This morning, Business Week in its "INSIDE WALL STREET" section has featured CarMax (NYSE: KMX) positively, mainly noting that Warren Buffett’s Berkshire Hathaway (NYSE: BRK/A) raised his stake by another half recently to 9.6%. The article notes that this one only has a 2% market share and could become a Wal-Mart for cars, let alone it having some 28% earnings growth. This also notes that while the $20.02 level (actually closed at $19.12 yesterday), leaves a 25% upside to Lehman Brothers’ $25.00 target.
We would note that Lehman doesn’t have the highest target out there, but it looks like the average price target is under $22.00. The truth is that CarMax as a business does have a decent business model in that you can sell your car easily and you don’t have all the games on the car lot like you are dealing with gypsy horse traders. But there is a real issue that very few really address here. If you have ever gone out and price shopped CarMax as a buyer or as a seller, you might think twice. The company has significantly higher priced cars than you can find elsewhere and its "guaranteed buy prices" leave a lot to be desired if you need to sell your car.

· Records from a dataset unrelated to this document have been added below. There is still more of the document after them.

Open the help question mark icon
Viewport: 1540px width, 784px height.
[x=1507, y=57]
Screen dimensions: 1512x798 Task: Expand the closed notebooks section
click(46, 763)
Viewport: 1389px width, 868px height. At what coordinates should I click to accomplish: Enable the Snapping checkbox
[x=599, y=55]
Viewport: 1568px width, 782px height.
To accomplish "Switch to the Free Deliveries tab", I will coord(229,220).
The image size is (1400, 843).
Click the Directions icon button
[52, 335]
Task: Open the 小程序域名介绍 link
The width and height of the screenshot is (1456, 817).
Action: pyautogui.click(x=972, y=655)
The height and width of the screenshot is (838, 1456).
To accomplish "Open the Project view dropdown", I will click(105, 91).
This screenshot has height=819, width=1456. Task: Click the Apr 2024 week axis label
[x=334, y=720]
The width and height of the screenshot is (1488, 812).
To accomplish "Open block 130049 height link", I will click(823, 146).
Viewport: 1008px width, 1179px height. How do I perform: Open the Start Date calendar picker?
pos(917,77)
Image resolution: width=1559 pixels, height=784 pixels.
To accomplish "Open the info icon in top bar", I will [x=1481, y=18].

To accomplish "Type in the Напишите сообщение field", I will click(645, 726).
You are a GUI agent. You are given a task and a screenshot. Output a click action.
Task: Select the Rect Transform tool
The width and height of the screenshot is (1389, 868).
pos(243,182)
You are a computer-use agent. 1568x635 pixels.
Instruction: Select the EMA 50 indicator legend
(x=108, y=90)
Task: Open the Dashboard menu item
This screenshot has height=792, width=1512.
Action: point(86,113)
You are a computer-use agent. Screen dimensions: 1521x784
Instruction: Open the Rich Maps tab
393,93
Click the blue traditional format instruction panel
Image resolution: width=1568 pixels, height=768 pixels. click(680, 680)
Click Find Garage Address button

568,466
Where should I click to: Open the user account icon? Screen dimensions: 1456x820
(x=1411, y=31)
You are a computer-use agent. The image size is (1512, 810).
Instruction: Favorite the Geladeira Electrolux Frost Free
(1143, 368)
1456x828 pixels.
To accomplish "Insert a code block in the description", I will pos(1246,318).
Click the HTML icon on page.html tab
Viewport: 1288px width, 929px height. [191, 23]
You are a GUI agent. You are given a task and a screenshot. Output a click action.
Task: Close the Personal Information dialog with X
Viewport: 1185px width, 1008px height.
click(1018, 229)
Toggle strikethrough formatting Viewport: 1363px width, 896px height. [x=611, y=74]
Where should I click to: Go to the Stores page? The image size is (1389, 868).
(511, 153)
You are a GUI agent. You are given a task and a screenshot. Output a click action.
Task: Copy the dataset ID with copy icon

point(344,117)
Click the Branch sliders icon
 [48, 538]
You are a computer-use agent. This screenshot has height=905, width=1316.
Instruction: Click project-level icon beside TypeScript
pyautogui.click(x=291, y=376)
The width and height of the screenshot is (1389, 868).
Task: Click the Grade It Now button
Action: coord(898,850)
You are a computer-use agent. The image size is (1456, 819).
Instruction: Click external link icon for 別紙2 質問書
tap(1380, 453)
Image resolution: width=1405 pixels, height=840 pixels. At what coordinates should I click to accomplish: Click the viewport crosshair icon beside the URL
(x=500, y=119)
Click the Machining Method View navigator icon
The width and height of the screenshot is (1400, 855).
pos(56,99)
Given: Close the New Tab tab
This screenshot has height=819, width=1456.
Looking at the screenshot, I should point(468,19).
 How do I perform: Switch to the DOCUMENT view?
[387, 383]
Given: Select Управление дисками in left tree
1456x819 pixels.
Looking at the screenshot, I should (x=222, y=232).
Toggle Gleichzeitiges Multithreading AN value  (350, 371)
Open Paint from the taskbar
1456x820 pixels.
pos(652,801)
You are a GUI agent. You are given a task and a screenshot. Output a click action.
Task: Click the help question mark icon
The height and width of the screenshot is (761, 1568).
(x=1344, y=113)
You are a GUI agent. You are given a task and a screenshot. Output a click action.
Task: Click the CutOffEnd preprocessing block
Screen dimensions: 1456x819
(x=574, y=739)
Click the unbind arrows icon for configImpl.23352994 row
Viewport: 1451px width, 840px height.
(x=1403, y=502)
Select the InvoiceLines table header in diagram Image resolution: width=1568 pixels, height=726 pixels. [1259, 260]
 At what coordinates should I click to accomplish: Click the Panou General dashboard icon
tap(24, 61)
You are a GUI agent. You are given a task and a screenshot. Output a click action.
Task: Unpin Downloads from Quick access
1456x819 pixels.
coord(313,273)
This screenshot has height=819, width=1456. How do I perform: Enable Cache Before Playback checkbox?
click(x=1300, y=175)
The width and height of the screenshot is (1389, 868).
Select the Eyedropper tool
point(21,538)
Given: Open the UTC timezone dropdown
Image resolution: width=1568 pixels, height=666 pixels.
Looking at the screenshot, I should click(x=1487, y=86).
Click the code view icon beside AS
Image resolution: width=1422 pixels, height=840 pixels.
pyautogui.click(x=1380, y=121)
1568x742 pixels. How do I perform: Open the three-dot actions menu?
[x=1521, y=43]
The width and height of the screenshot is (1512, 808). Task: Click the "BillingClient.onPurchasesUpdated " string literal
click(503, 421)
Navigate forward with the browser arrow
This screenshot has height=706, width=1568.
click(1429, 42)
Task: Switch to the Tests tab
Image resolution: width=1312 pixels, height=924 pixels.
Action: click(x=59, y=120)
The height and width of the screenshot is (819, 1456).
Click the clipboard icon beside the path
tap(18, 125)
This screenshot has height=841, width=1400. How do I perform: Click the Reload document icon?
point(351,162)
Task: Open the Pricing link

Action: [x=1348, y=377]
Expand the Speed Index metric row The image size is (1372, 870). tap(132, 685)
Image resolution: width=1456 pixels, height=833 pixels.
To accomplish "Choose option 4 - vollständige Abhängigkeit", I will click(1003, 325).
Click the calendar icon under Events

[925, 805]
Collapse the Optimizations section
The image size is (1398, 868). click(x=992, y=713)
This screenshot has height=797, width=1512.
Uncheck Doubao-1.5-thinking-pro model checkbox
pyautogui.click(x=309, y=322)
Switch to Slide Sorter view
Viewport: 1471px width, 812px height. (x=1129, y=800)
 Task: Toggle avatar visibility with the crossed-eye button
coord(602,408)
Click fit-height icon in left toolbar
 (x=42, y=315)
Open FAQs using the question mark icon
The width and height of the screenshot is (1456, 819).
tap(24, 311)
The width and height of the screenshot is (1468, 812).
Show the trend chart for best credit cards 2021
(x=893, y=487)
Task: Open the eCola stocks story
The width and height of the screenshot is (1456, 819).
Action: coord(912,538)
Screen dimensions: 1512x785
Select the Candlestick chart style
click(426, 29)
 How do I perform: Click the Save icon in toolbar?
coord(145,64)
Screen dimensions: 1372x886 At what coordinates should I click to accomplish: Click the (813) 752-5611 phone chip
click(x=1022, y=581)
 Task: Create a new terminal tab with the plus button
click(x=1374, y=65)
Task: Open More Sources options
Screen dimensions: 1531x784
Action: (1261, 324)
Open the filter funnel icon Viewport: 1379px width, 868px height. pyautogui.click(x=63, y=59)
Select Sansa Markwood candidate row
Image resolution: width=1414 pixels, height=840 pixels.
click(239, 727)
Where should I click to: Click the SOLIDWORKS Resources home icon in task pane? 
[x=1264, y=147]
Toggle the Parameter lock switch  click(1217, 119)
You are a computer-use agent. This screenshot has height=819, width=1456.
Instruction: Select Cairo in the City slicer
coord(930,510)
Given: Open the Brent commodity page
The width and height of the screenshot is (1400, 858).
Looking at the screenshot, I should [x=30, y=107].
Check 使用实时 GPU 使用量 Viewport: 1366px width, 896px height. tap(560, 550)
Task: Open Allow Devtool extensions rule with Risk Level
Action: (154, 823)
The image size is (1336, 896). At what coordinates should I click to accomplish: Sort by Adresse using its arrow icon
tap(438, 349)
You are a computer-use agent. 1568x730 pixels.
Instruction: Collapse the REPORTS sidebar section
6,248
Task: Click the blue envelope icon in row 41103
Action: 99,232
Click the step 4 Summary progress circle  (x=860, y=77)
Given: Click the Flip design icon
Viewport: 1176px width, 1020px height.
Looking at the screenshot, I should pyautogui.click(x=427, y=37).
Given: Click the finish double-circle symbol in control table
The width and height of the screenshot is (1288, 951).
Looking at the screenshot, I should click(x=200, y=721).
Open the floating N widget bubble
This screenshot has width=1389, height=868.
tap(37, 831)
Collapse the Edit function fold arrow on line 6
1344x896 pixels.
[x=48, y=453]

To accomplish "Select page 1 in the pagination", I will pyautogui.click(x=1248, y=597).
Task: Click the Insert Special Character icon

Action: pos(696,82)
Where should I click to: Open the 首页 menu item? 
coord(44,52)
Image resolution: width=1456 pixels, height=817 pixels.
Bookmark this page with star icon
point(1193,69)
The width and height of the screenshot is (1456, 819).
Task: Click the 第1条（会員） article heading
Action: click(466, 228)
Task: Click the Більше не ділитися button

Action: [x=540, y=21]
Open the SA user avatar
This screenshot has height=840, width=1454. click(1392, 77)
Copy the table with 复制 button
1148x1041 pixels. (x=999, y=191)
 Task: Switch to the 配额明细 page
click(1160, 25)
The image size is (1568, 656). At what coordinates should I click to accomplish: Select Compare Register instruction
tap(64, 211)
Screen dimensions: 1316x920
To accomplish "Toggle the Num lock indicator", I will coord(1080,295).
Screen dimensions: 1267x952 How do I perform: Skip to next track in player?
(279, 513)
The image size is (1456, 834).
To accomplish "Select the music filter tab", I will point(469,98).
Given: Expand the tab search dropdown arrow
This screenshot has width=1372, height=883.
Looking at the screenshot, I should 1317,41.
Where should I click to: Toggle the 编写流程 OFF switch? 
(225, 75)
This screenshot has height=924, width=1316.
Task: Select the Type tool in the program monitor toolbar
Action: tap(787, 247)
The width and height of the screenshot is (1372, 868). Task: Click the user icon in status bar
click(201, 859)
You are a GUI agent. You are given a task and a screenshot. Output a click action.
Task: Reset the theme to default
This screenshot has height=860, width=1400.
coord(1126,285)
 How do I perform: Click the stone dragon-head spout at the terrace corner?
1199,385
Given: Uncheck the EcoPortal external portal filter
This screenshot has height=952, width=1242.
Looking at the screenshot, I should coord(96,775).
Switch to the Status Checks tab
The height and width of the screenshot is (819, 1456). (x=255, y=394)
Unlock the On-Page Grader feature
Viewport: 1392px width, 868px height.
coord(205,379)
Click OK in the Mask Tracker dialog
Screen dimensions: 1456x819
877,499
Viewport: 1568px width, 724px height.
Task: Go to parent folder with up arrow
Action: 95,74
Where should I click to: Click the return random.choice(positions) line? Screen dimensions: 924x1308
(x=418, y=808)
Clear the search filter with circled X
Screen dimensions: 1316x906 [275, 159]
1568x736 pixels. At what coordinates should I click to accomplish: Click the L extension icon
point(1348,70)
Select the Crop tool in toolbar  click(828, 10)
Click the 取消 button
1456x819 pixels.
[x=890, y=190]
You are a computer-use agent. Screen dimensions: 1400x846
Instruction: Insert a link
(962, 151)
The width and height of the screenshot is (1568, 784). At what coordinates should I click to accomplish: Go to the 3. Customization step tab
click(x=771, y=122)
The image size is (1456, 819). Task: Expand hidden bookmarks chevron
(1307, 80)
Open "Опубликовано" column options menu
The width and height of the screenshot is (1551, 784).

There is merit that you have an ease of the transaction here, and their cars do come with a quality assurance and some initial guarantees here. It isn’t all bad. But the cost differential is substantial. There are many risks in buying and selling cars, but Business Week looks like it only did some Warren Buffett chasing here and very few have publicly addressed the key business issues at hand here. If you don’t believe it, go to the lot after you have done real price comparisons as a buyer and a seller. As a strapped U.S. consumer is looking for ways to save $1,000.00 per year here and there, this is an issue that needs to be considered.